Following a brief, ill-fated fling with solemnity following Sept. 11, America recommitted itself to the frivolous pursuit of fun and games, from the avalanche of poker-themed TV shows to the emergence of Scrabble-themed books and documentaries. Now the crossword puzzle, Scrabble's pocket-protector-sporting word-nerd sibling, receives the star treatment in Marc Romano's Crossworld, a gushing valentine to crossword fanatics and the elite, highly underpaid band of constructors who provide them with their daily fix.

The book begins with a thumbnail history of the crossword and its more whimsical, pun-and-wordplay-laden English variation, the cryptic, along with brief biographies of its pioneers and an entertaining detour into the crossword fad of the 1920s. But the meat of the book follows closely in the footsteps of James McManus' wildly successful poker memoir Positively Fifth Street, with Romano, like McManus, participating in a big national tournament he's covering. But McManus famously emerged out of nowhere as a bona fide contender, giving his book an element of suspense and excitement that Crossworld lacks. Romano concedes that the American Crossword Puzzle Tournament—as New York Times crossword editor Will Shortz suggests—would be agonizingly dull TV, but he doesn't seem to realize that reading about crossword-solving is only marginally less dull.

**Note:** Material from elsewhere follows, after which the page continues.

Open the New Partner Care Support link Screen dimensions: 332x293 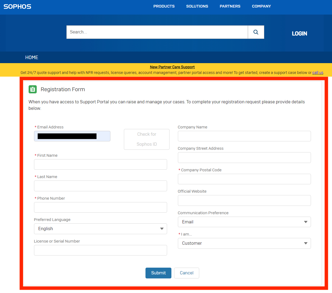coord(172,67)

Romano praises crossword aficionados for their curiosity about the world around them, but displays precious little curiosity himself. Crosswords are generally a solitary, internal endeavor, so even at a big tournament teeming with enthusiasts, Crosswords spends a lot of time rattling around inside Romano's big old brain, which is full of fancy, fluttering words but is nevertheless kind of boring. It doesn't help that Romano is the kind of self-satisfied brainiac who can't help but mention that he re-reads Thomas Pynchon's Gravity's Rainbow every two years for funthe title pops up no less than four times. Romano seems obsessed with puzzling heavyweights Shortz (whom Romano stops just short of nominating for living sainthood, which may explain Shortz's glowing blurb on the front cover) and iconoclastic young prodigy Brendan Emmett Quigley, yet he barely breaks the surface of their personalities. Crossworld aspires to welcome outsiders into the wonderful world of crossword puzzles, but succeeds only in scaring newbies and novices away with its tedious compendium of trivia, minutiae, and grating self-absorption.